Two days later. The family is still outside the room, arguing the finer points between thin and deep-dish pizza. Inside the room, the mood is more relaxed. My father’s surgery went well. He is sitting up in bed, his gown hiding the hideous scar that bisects him. Later he would say that he had to hold his chest for fear what’s inside would topple.


Mr. Jerry comes in to check on my dad. All is well, festive. My father says in his voice, “You know, Jer, when I get out of here, one day you and Mrs. Jerry—there is a Mrs. Jerry, isn’t there? One day you and Mrs. Jerry should come to my house for pasta.”


Mr. Jerry smiles at my father. “Oh, Mr. B., you sure it be OK for folks like me to visit?”


And my father, five years before his death from the colon cancer than invaded and destroyed his liver, the man I saw empty weaponry into an abandoned warehouse in agony, who chewed pasta soundlessly one afternoon, who twirled his squealing grandson on the floor, who writhed on his hospital gurney holding my hand unable to say anything, my father said to Mr. Jerry: “Jer, in my house you would always be welcome.” And one fall afternoon, a dented Ford drove to the front of our house, and the Jerrys had pasta with the Italians.
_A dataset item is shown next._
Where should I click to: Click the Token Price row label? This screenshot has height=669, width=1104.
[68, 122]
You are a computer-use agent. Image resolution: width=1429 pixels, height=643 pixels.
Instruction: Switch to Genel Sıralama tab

One person at a time is the way the walls are built between us. One person at a time are those bricks effaced. I have lived my life in the observance of those I loved, in the words said, and said without use of words. I spent my career as an educator, hoping with my words and my not-words to convey and assuage and hope. Teachers have taught me, those both in and not in the classroom setting. And I give thanks for those latter teachers: for Lawrence McCutcheon, who with but a sentence altered my trajectory away from blind hatred. And Mr. Jerry, who by his simple humor in the tension at life’s edge showed me that when a hand reaches out to help, the color of that hand does not matter. And, most of all, my sister, who amid the torment she had lived with from childhood reached out to relieve our father from his, here in this suburban neighborhood with its afternoons, with her children running, and pasta water steam rising to the ceiling, curling as it circles down.